EXERCISES
**1.** From the robot scheduling problem below, set down word for word the part that begins at "You have a set" and stops after "by its deadline.".
**2.** Carry the robot scheduling problem below further, picking up after its final sentence.

READING PASSAGE
>> begin

You have a set of tasks for a robot. There is no precedence constraint requiring any task to be completed before another. Each requires a certain amount of time and has a certain deadline. Your predecessor assures you there is enough time for the robot to do everything, but he doesn’t remember how. (His lack of organization explains why he is your predecessor and not your boss.) You have to arrange things so your robot finishes each task by its deadline.
In which order do you schedule the tasks starting from current day 0?
Task T1 takes 4 days with deadline on day 45
Task T2 takes 4 days with deadline on day 48
Task T3 takes 5 days with deadline on day 25
Task T4 takes 2 days with deadline on day 49
Task T5 takes 5 days with deadline on day 36
Task T6 takes 2 days with deadline on day 31
Task T7 takes 7 days with deadline on day 9
Task T8 takes 5 days with deadline on day 39
Task T9 takes 4 days with deadline on day 13
Task T10 takes 6 days with deadline on day 17
Task T11 takes 4 days with deadline on day 29
Task T12 takes 1 day with deadline on day 19
Hint: | The best algorithm for this problem has the very suggestive name: “Earliest Deadline First.” |
In which order do you schedule the tasks starting from current day 0?

>> end

Entries for locating text and elements
>> begin

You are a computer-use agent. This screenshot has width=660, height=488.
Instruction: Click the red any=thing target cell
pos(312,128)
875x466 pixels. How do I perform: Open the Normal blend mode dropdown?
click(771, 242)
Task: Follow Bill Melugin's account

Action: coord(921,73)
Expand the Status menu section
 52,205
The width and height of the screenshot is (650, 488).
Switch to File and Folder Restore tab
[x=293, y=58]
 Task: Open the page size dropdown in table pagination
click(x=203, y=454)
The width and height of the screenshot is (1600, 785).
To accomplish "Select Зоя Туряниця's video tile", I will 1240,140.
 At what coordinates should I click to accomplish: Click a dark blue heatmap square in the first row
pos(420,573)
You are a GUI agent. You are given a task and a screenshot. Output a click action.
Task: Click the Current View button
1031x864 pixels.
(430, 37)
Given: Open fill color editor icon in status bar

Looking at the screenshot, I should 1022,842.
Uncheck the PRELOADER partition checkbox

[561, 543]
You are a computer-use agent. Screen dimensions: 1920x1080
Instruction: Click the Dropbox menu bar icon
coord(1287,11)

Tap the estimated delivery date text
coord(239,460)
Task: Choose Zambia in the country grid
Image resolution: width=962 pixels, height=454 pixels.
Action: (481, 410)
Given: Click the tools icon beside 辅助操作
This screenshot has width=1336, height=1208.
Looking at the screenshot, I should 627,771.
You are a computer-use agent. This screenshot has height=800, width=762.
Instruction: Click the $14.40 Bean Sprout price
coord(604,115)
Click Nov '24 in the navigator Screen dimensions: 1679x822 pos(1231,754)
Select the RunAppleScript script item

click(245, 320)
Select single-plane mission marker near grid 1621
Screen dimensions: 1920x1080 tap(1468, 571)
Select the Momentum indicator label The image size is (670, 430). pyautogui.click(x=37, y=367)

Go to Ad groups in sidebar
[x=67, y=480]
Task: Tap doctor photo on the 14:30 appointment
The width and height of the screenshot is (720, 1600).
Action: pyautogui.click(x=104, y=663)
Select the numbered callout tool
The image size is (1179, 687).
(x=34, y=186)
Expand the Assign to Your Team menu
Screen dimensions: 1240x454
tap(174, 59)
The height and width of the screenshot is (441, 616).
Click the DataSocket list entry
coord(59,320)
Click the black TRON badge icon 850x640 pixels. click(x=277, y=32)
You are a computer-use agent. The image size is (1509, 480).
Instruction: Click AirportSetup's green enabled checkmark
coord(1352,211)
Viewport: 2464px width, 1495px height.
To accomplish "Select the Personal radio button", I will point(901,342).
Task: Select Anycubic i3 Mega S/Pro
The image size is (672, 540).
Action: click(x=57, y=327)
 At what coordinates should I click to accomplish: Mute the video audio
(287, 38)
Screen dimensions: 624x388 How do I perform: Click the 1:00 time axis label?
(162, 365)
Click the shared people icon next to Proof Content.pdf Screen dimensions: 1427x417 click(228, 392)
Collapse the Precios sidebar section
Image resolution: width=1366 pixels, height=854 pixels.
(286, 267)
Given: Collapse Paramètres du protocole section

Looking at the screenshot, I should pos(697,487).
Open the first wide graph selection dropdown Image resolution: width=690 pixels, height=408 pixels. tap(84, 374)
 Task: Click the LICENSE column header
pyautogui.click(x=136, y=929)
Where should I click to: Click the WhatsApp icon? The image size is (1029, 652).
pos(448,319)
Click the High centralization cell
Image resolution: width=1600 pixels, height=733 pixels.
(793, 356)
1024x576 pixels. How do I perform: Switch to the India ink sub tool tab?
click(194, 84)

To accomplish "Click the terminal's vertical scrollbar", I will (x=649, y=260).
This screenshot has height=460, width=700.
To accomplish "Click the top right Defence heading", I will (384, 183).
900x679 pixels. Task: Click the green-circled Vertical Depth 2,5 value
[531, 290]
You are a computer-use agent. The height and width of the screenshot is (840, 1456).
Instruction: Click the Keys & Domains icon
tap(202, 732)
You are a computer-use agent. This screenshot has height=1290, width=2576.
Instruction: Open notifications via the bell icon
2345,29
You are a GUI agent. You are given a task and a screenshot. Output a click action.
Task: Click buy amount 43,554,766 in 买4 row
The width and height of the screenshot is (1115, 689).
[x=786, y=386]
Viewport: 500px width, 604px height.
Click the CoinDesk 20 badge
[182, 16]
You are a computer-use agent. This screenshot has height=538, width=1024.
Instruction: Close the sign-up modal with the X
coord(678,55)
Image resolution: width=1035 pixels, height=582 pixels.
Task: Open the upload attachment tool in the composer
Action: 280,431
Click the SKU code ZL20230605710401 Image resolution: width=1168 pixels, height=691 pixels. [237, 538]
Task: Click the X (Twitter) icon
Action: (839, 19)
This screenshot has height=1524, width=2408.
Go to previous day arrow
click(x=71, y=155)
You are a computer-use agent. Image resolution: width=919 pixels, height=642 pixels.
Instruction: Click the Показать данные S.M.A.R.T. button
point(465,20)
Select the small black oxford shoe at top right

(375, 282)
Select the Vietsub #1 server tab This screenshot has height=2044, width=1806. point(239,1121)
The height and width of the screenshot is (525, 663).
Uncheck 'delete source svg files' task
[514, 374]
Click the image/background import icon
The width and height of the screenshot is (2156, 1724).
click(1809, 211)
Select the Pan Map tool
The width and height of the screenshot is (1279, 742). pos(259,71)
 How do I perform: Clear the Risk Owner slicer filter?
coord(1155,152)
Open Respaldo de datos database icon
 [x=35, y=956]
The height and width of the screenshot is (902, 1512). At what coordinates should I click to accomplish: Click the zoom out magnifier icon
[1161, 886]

>> end

ANSWERS TO EACH TASK
**1.**
You have a set of tasks for a robot. There is no precedence constraint requiring any task to be completed before another. Each requires a certain amount of time and has a certain deadline. Your predecessor assures you there is enough time for the robot to do everything, but he doesn’t remember how. (His lack of organization explains why he is your predecessor and not your boss.) You have to arrange things so your robot finishes each task by its deadline.

**2.**
This is a situation where you don’t want the computer to explore all cases, trying all 12! Orderings might take a while and would be completely impractical if there were even 20 tasks. As alluded to in the hint, there is an efficient scheduling algorithm with a very suggestive name: Earliest Deadline First. In fact, the name is the algorithm. That is, you first do the task with the earliest deadline and continue to do every other task in deadline order. In this case, the algorithm gives us an ordering:
T7 T9 T10 T12 T3 T11 T6 T5 T8 T1 T2 T4
Call a schedule in which every task completes by its deadline a “good schedule.” Earliest Deadline First has the following excellent property: If there is a good schedule for a set of tasks, then using Earliest Deadline First on those same tasks will find one. The proof is simple and elegant. See if you can think how it might go before reading on.
Suppose that in a good schedule S, task T executes just before T’ even though T has a later deadline than T’. Suppose further that T is the first task for which this is true. Because both T and T’ complete before their deadlines, swapping the two will still enable them to complete before their deadlines. (To be concrete, suppose that T has deadline d and T’ has deadline d’. By assumption d’ < d. In the original schedule, both T and T’ complete by their deadlines, so both finish by time d’. Swapping them will preserve that property.) Thus, we can always transform a good schedule into another one in which tasks execute in deadline order.
Unfortunately, sometimes a system is overloaded, and that can change Earliest Deadline First from a great strategy to a really poor one. For example, what is the shortest task you could add to the above list to cause Earliest Deadline First to miss every deadline? For now, assume that your robot will continue working on a task T even after its deadline has passed, provided T has the earliest deadline of all uncompleted tasks. Give it a try.
A task requiring 3 days with deadline 2 or earlier will do it. That new task will fail to complete by its deadline and will cause every other task to miss its deadline as well.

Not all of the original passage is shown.